Document passage —
* * * * * * * * *

Friday, August 7, 2015

The Classic: Volume Four

I had a good chunk of Volume Four of Errant Story written when I realized I was just reiterating events.  That's fine and all for the earlier volumes, as that is kind of the point.  There's a lot of backstory, setting up of initial motivations and the key event that sets everything off.  But that's not really explaining why YOU should read it.

Volume Four is when the movements really begin.  Characters stop introducing themselves and start acting as characters.  We get hints of their attitudes and motives before this, maybe some actions, but those are brief if anything.  Here, we see them in full action, and the consequences of each of these will echo throughout the comic.

Jon and Sarine part ways, not pleasantly at least from Jon's perspective.  Losing Meji echoes losing his sister earlier in life, and he goes off to do the one thing he's best at:  Killing people.  Sarine does ask him, practically begs him, to look for Meji and Ian, but he knows it's a fool's errand.  Like Sara, Meji has gone to who knows where and he likely won't ever find her, and he's probably more than a little scared to do so.  He's not really equipped to deal with magically overpowered, well, anything, and he knows it, so why bother?  Getting angry at Sarine, it's more a defense mechanism.  He's been alone for a long time, and any attachments, especially one that tends to wipe the memory of shared moments, is not something he really wants or needs.  The fact that he doesn't know or particularly like what's going on doesn't help either.

Sarine reveals quite a bit, mostly that she really doesn't like her own people.  Like at all.  The fact that they've been deliberately hiding things from, well, everyone, really ticks her off.  It's clear she really doesn't like the job she has, she's every bit the assassin Jon is, only her list of targets is whole groups of people, and she has to be judge, jury and executioner for each and every one of them.  And she really hates the arrogance of the Elf leadership, confronting them with what she knows, kind of knowing that things are going to get worse.  So she hides things, like that she knows Meji and that Jon was with them from the start.  Then once she knows things are going to hell in a handbasket, she leaves, making a beeline for the one person in all the world she thinks can help.

* * * * * * * * *

Supplied information —
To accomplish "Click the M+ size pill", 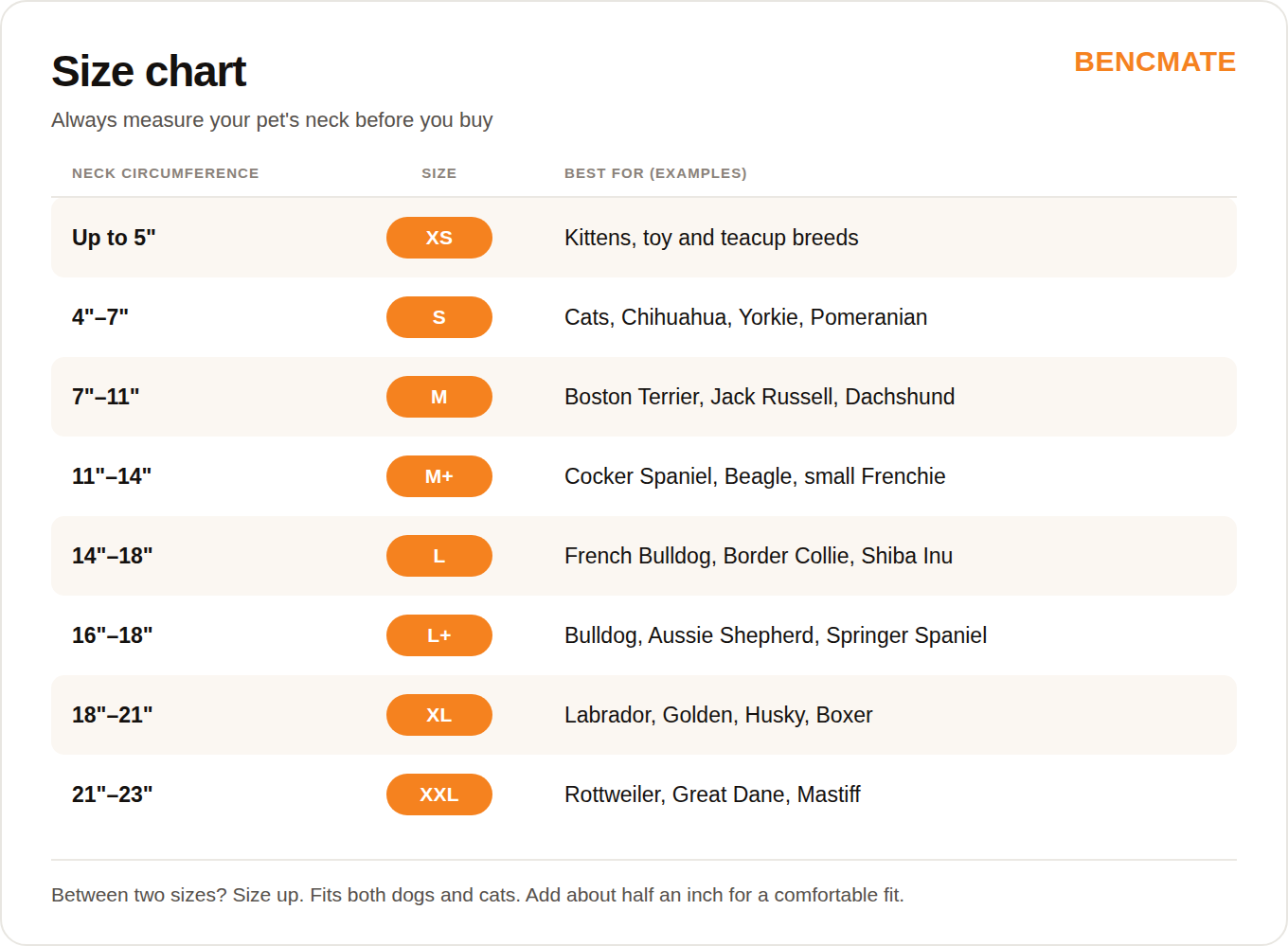I will click(438, 476).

* * * * * * * * *

To-do list —
A - Rewrite the paragraph of the Errant Story post that begins "Sarine reveals quite a bit" as a bulleted list of its main facts.
B - According to the Errant Story post, what does Jon go off to do after he and Sarine part ways?
The listing has nothing to do with the Errant Story post.

Answers for this exercise —
A -
- Sarine dislikes her own people, and it angers her that they have been deliberately hiding things from everyone.
- She dislikes her job. She is as much an assassin as Jon, but her targets are whole groups of people, and she must be judge, jury and executioner for each one.
- She hates the arrogance of the Elf leadership and confronts them with what she knows, sensing that things will get worse.
- She keeps some facts hidden, such as knowing Meji and that Jon was with them from the start.
- Once she sees things falling apart, she leaves and heads straight for the one person she thinks can help.

B - He goes off to kill people, the one thing he's best at.